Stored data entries
================

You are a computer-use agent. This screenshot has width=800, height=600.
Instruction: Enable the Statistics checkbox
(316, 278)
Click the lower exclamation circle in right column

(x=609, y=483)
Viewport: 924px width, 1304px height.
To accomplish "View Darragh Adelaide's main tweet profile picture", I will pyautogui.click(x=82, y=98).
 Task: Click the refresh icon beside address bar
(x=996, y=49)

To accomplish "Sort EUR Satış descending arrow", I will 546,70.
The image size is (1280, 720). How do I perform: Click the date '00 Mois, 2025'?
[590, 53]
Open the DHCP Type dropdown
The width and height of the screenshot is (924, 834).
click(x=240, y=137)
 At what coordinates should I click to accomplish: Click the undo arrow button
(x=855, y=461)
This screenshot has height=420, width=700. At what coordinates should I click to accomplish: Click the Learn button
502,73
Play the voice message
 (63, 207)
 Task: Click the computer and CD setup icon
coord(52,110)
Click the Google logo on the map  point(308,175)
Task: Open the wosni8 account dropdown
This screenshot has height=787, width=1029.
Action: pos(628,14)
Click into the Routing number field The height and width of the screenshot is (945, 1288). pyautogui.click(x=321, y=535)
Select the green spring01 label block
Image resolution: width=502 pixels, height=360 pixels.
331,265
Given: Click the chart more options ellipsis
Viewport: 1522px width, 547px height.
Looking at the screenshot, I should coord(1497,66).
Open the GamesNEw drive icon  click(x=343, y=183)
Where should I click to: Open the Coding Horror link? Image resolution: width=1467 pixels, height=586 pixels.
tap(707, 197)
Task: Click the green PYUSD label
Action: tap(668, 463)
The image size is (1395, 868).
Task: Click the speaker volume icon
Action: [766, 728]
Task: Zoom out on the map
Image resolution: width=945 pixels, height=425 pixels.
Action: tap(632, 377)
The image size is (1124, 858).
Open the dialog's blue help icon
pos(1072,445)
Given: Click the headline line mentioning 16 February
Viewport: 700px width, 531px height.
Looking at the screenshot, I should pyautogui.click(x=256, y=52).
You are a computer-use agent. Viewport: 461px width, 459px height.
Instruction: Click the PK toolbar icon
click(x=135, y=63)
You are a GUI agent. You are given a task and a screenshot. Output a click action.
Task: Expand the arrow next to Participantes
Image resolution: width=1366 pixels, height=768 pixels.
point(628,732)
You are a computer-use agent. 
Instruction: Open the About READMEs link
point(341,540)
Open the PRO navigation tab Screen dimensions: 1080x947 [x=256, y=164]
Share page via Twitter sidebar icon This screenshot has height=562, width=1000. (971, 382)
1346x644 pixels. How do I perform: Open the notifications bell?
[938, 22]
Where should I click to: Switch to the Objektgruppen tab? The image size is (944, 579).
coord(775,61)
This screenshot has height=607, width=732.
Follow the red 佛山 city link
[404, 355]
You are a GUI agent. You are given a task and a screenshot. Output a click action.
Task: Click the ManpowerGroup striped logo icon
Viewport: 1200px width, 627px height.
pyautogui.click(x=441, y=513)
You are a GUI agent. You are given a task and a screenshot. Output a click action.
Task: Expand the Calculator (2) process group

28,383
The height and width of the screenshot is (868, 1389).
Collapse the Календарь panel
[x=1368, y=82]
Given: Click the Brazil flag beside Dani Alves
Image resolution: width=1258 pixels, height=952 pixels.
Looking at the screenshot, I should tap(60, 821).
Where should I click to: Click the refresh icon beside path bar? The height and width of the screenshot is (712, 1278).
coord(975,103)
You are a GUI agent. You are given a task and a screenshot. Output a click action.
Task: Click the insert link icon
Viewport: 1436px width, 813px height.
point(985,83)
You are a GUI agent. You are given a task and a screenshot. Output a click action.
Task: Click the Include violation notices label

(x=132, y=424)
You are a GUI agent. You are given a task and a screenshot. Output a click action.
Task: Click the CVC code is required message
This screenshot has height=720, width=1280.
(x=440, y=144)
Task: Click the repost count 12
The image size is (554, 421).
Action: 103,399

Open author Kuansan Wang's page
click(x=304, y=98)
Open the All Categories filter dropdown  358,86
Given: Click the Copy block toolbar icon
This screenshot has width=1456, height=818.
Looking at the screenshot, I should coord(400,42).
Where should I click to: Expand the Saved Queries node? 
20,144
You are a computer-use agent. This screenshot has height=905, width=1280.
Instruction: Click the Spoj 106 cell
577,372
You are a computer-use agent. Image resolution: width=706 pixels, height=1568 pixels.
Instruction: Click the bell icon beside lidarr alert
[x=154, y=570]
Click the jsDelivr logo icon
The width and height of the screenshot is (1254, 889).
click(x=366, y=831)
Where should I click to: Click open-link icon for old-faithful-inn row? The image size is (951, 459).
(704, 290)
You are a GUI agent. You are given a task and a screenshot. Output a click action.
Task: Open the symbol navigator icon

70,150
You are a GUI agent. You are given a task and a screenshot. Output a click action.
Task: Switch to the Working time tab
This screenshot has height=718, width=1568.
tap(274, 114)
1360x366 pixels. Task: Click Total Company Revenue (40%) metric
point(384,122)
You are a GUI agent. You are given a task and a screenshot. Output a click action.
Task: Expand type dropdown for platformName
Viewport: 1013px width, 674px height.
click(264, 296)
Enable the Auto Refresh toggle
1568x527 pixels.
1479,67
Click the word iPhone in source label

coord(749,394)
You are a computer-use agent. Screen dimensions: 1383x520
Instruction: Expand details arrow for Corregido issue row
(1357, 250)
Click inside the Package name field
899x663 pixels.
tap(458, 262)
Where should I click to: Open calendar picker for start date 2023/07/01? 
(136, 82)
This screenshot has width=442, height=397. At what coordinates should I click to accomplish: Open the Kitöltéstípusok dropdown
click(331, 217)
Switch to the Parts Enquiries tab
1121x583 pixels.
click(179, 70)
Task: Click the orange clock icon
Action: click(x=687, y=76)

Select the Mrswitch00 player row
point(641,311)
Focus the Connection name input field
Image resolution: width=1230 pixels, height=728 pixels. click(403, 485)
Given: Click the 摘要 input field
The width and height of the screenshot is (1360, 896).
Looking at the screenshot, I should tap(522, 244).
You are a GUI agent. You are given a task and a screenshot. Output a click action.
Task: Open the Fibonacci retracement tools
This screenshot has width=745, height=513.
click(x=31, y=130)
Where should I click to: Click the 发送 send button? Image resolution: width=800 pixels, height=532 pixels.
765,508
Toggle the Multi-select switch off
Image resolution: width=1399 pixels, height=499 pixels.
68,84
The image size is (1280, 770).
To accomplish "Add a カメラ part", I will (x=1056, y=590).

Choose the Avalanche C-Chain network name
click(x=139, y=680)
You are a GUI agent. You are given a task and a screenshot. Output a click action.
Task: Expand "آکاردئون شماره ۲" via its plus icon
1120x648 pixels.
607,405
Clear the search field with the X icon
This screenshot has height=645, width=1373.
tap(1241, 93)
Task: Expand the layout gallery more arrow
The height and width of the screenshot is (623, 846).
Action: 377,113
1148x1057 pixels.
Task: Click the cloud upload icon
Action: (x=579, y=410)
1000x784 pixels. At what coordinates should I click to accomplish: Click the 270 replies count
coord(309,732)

================

- _WHAT YOU ARE ASKED TO DO_:
Without leaving anything out, give the entries again exactly.

- _ANSWER TO THIS TASK_:
You are a computer-use agent. This screenshot has width=800, height=600.
Instruction: Enable the Statistics checkbox
(316, 278)
Click the lower exclamation circle in right column

(x=609, y=483)
Viewport: 924px width, 1304px height.
To accomplish "View Darragh Adelaide's main tweet profile picture", I will pyautogui.click(x=82, y=98).
 Task: Click the refresh icon beside address bar
(x=996, y=49)

To accomplish "Sort EUR Satış descending arrow", I will 546,70.
The image size is (1280, 720). How do I perform: Click the date '00 Mois, 2025'?
[590, 53]
Open the DHCP Type dropdown
The width and height of the screenshot is (924, 834).
click(x=240, y=137)
 At what coordinates should I click to accomplish: Click the undo arrow button
(x=855, y=461)
This screenshot has height=420, width=700. At what coordinates should I click to accomplish: Click the Learn button
502,73
Play the voice message
 (63, 207)
 Task: Click the computer and CD setup icon
coord(52,110)
Click the Google logo on the map  point(308,175)
Task: Open the wosni8 account dropdown
This screenshot has height=787, width=1029.
Action: pos(628,14)
Click into the Routing number field The height and width of the screenshot is (945, 1288). pyautogui.click(x=321, y=535)
Select the green spring01 label block
Image resolution: width=502 pixels, height=360 pixels.
331,265
Given: Click the chart more options ellipsis
Viewport: 1522px width, 547px height.
Looking at the screenshot, I should coord(1497,66).
Open the GamesNEw drive icon  click(x=343, y=183)
Where should I click to: Open the Coding Horror link? Image resolution: width=1467 pixels, height=586 pixels.
tap(707, 197)
Task: Click the green PYUSD label
Action: tap(668, 463)
The image size is (1395, 868).
Task: Click the speaker volume icon
Action: [766, 728]
Task: Zoom out on the map
Image resolution: width=945 pixels, height=425 pixels.
Action: tap(632, 377)
The image size is (1124, 858).
Open the dialog's blue help icon
pos(1072,445)
Given: Click the headline line mentioning 16 February
Viewport: 700px width, 531px height.
Looking at the screenshot, I should pyautogui.click(x=256, y=52).
You are a computer-use agent. Viewport: 461px width, 459px height.
Instruction: Click the PK toolbar icon
click(x=135, y=63)
You are a GUI agent. You are given a task and a screenshot. Output a click action.
Task: Expand the arrow next to Participantes
Image resolution: width=1366 pixels, height=768 pixels.
point(628,732)
You are a computer-use agent. 
Instruction: Open the About READMEs link
point(341,540)
Open the PRO navigation tab Screen dimensions: 1080x947 [x=256, y=164]
Share page via Twitter sidebar icon This screenshot has height=562, width=1000. (971, 382)
1346x644 pixels. How do I perform: Open the notifications bell?
[938, 22]
Where should I click to: Switch to the Objektgruppen tab? The image size is (944, 579).
coord(775,61)
This screenshot has height=607, width=732.
Follow the red 佛山 city link
[404, 355]
You are a GUI agent. You are given a task and a screenshot. Output a click action.
Task: Click the ManpowerGroup striped logo icon
Viewport: 1200px width, 627px height.
pyautogui.click(x=441, y=513)
You are a GUI agent. You are given a task and a screenshot. Output a click action.
Task: Expand the Calculator (2) process group

28,383
The height and width of the screenshot is (868, 1389).
Collapse the Календарь panel
[x=1368, y=82]
Given: Click the Brazil flag beside Dani Alves
Image resolution: width=1258 pixels, height=952 pixels.
Looking at the screenshot, I should tap(60, 821).
Where should I click to: Click the refresh icon beside path bar? The height and width of the screenshot is (712, 1278).
coord(975,103)
You are a GUI agent. You are given a task and a screenshot. Output a click action.
Task: Click the insert link icon
Viewport: 1436px width, 813px height.
point(985,83)
You are a GUI agent. You are given a task and a screenshot. Output a click action.
Task: Click the Include violation notices label

(x=132, y=424)
You are a GUI agent. You are given a task and a screenshot. Output a click action.
Task: Click the CVC code is required message
This screenshot has height=720, width=1280.
(x=440, y=144)
Task: Click the repost count 12
The image size is (554, 421).
Action: 103,399

Open author Kuansan Wang's page
click(x=304, y=98)
Open the All Categories filter dropdown  358,86
Given: Click the Copy block toolbar icon
This screenshot has width=1456, height=818.
Looking at the screenshot, I should coord(400,42).
Where should I click to: Expand the Saved Queries node? 
20,144
You are a computer-use agent. This screenshot has height=905, width=1280.
Instruction: Click the Spoj 106 cell
577,372
You are a computer-use agent. Image resolution: width=706 pixels, height=1568 pixels.
Instruction: Click the bell icon beside lidarr alert
[x=154, y=570]
Click the jsDelivr logo icon
The width and height of the screenshot is (1254, 889).
click(x=366, y=831)
Where should I click to: Click open-link icon for old-faithful-inn row? The image size is (951, 459).
(704, 290)
You are a GUI agent. You are given a task and a screenshot. Output a click action.
Task: Open the symbol navigator icon

70,150
You are a GUI agent. You are given a task and a screenshot. Output a click action.
Task: Switch to the Working time tab
This screenshot has height=718, width=1568.
tap(274, 114)
1360x366 pixels. Task: Click Total Company Revenue (40%) metric
point(384,122)
You are a GUI agent. You are given a task and a screenshot. Output a click action.
Task: Expand type dropdown for platformName
Viewport: 1013px width, 674px height.
click(264, 296)
Enable the Auto Refresh toggle
1568x527 pixels.
1479,67
Click the word iPhone in source label

coord(749,394)
You are a computer-use agent. Screen dimensions: 1383x520
Instruction: Expand details arrow for Corregido issue row
(1357, 250)
Click inside the Package name field
899x663 pixels.
tap(458, 262)
Where should I click to: Open calendar picker for start date 2023/07/01? 
(136, 82)
This screenshot has width=442, height=397. At what coordinates should I click to accomplish: Open the Kitöltéstípusok dropdown
click(331, 217)
Switch to the Parts Enquiries tab
1121x583 pixels.
click(179, 70)
Task: Click the orange clock icon
Action: click(x=687, y=76)

Select the Mrswitch00 player row
point(641,311)
Focus the Connection name input field
Image resolution: width=1230 pixels, height=728 pixels. click(403, 485)
Given: Click the 摘要 input field
The width and height of the screenshot is (1360, 896).
Looking at the screenshot, I should tap(522, 244).
You are a GUI agent. You are given a task and a screenshot. Output a click action.
Task: Open the Fibonacci retracement tools
This screenshot has width=745, height=513.
click(x=31, y=130)
Where should I click to: Click the 发送 send button? Image resolution: width=800 pixels, height=532 pixels.
765,508
Toggle the Multi-select switch off
Image resolution: width=1399 pixels, height=499 pixels.
68,84
The image size is (1280, 770).
To accomplish "Add a カメラ part", I will (x=1056, y=590).

Choose the Avalanche C-Chain network name
click(x=139, y=680)
You are a GUI agent. You are given a task and a screenshot. Output a click action.
Task: Expand "آکاردئون شماره ۲" via its plus icon
1120x648 pixels.
607,405
Clear the search field with the X icon
This screenshot has height=645, width=1373.
tap(1241, 93)
Task: Expand the layout gallery more arrow
The height and width of the screenshot is (623, 846).
Action: 377,113
1148x1057 pixels.
Task: Click the cloud upload icon
Action: (x=579, y=410)
1000x784 pixels. At what coordinates should I click to accomplish: Click the 270 replies count
coord(309,732)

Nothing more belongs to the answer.